L’adaptation à ces changements nécessite une coopération transfrontalière et des cadres politiques appropriés. Nos frontières ne sont pas délimitées par les bassins versants, mais par des frontières politiques. Les parties prenantes de divers secteurs sociaux et économiques et les communautés locales ne participent pas souvent de manière appropriée à l’élaboration des mesures d’adaptation. Mandira Shresthan et David Molden de l’ICIMOD (Centre international de mise en valeur intégrée des montagnes), ainsi que beaucoup d’autres conférenciers, ont souligné la nécessité de combler les lacunes entre les informations climatiques et l’utilisateur. En outre, nombreux ont souligné que les décisions concernant les ressources de montagne sont souvent prises en dehors des zones alpines. Nous devons unir nos efforts de surveillance, d’observation et de prévision pour nous assurer que nos données sont communiquées le plus efficacement possible à l’échelle locale, régionale, nationale et mondiale. Daniel Kull (Banque mondiale) a souligné que les solutions mondiales résident avec l’engagement des gens et des institutions, et que les communautés devraient être à l’avant-garde.

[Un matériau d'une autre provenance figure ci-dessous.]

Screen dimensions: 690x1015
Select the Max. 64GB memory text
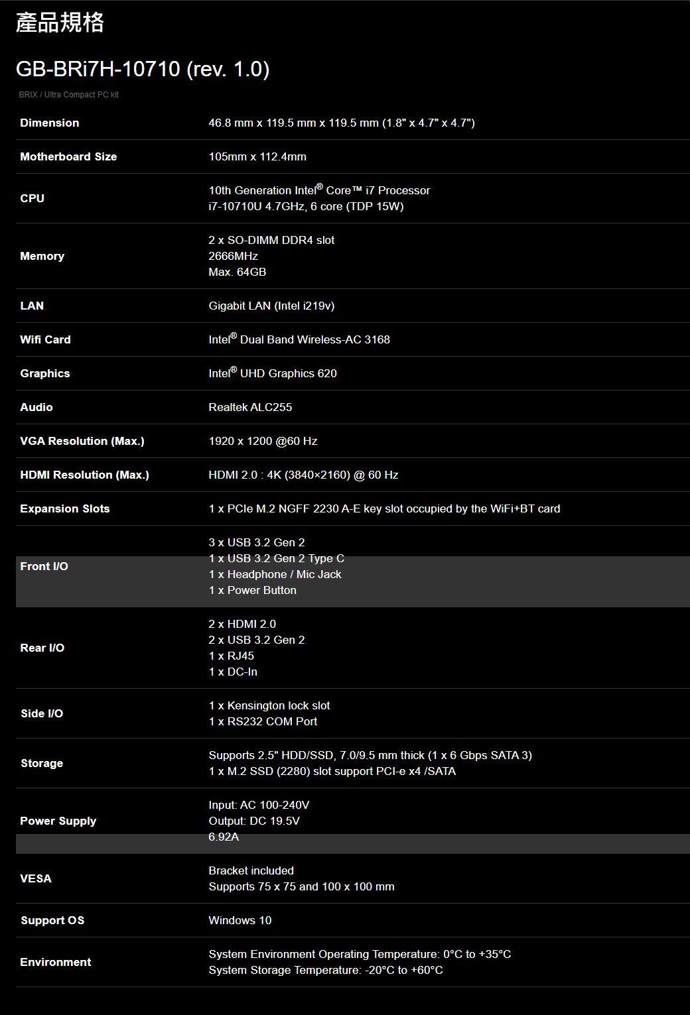pos(238,272)
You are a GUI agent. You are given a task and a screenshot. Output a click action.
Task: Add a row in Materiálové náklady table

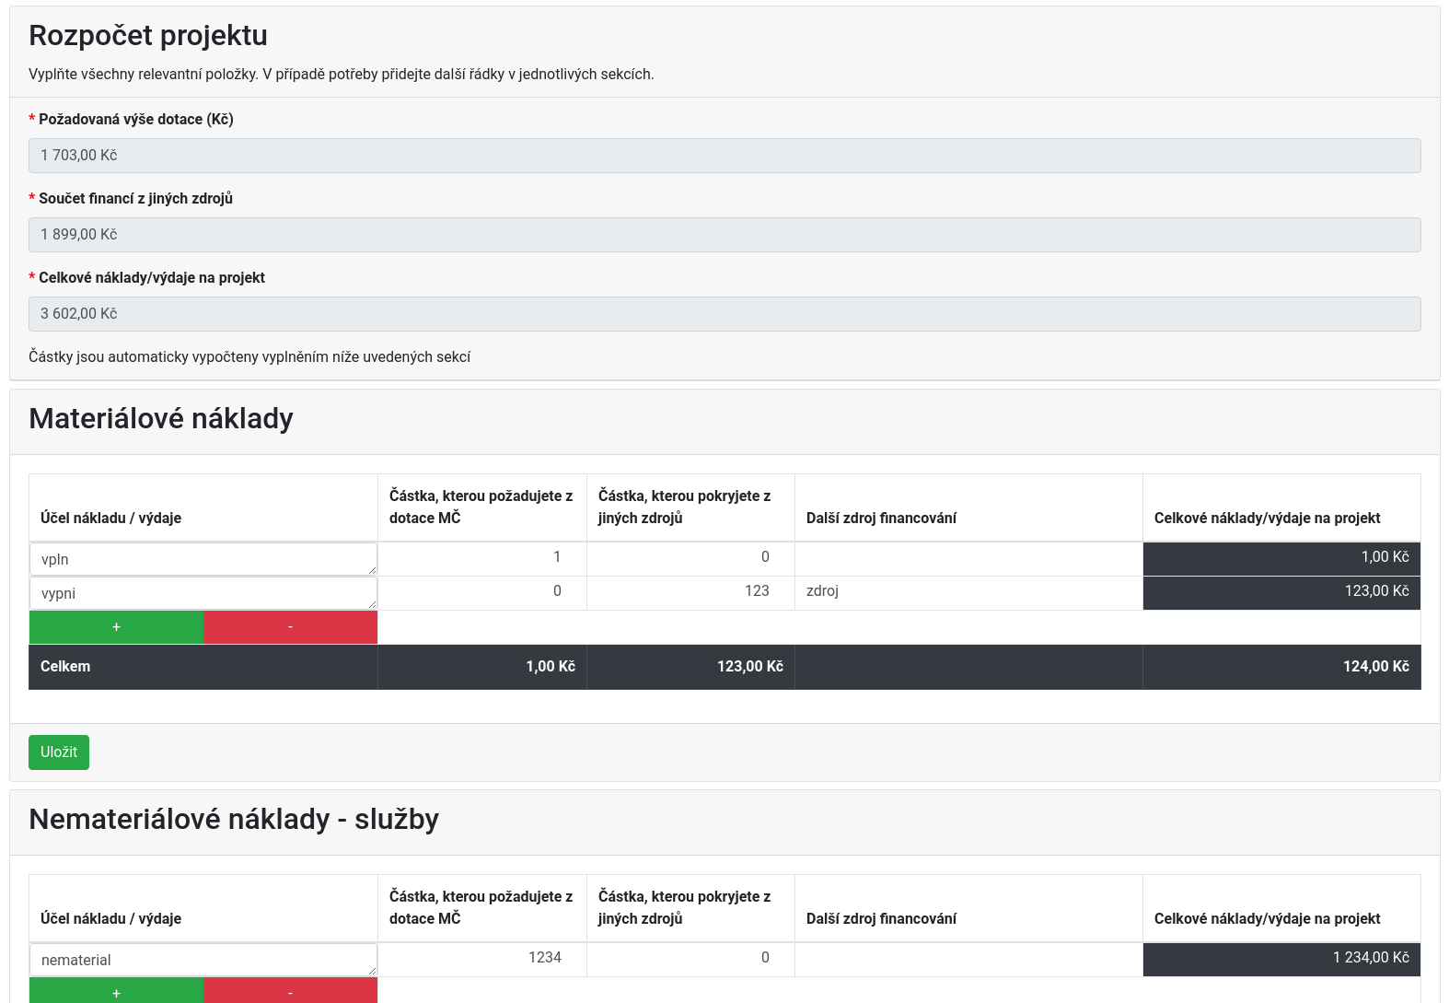tap(116, 627)
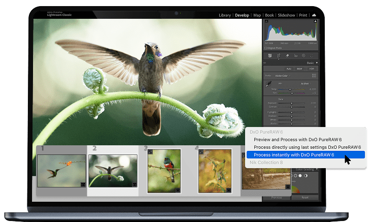Open the As Shot white balance dropdown

304,83
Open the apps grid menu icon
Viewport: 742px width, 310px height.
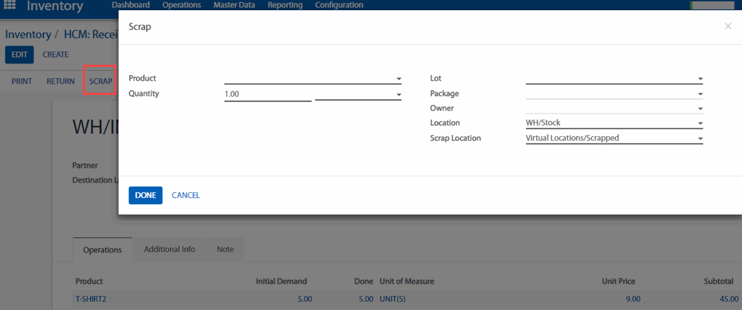[x=10, y=6]
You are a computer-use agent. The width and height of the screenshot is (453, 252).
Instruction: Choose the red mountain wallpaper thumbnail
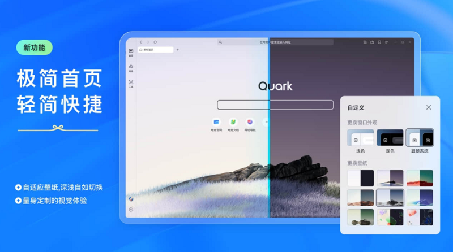point(420,178)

Dans ces régions, la logistique demeure difficile pour la surveillance, l’observation et les prévisions météorologiques. Difficiles d’accès et d’entretien, les stations météorologiques sont responsables de traduire les données en temps réel pour les communautés nécessitants cette information en cas de catastrophe, comme les avalanches et les inondations. La plupart de nos modèles hydrologiques et notre compréhension des processus ont été développés sur des terrains plats et ne peuvent être appliqués dans le contexte complexe et spatialement variable des montagnes et de la topographie escarpée. Comme l’a souligné Richard Essery (International Association of Cyrospheric Sciences-UK), « Nous ne sommes plus au Kansas. » Le Sommet s’est penché sur les activités scientifiques prioritaires, notamment le couplage entre la surface des chaînes de montagnes et l’atmosphère et la modélisation régionale du climat à une plus haute résolution spatiale (<1 km). D’autres priorités incluent les modèles couplés atmosphère-cryosphère-hydrologie et la recherche interdisciplinaire et intégrée, particulièrement les risques et vulnérabilités des systèmes socio-écologiques.

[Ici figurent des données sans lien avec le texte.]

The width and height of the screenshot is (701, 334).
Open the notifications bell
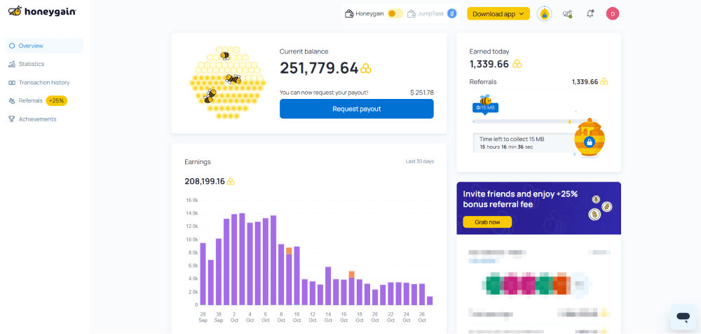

La réunion s’est terminée par une synthèse et un appel à l’action adopté par tous les participants du Sommet. Les participants se sont engagés à « s’assurer tous les habitants des montagnes, incluant ceux qui vivent en aval, aient accès à des informations et à des connaissances hydrologiques, météorologiques et climatiques adaptées à leurs besoins et qui reconnaissent l’importance des régions montagneuses pour la cryosphère, l’approvisionnement en eau douce et les services écosystémiques pour toute la planète. » Cet engagement encourage les gouvernements à revoir et à actualiser leurs politiques de coopération internationale, à proclamer une Année internationale de la montagne des Nations Unies, à explorer un cadre mondial pour les montagnes et à fournir des ressources financières et humaines pour le fonctionnement durable à long terme des infrastructures afin que d’offrir des services adaptés aux utilisateurs des écosystèmes cryosphériques alpins.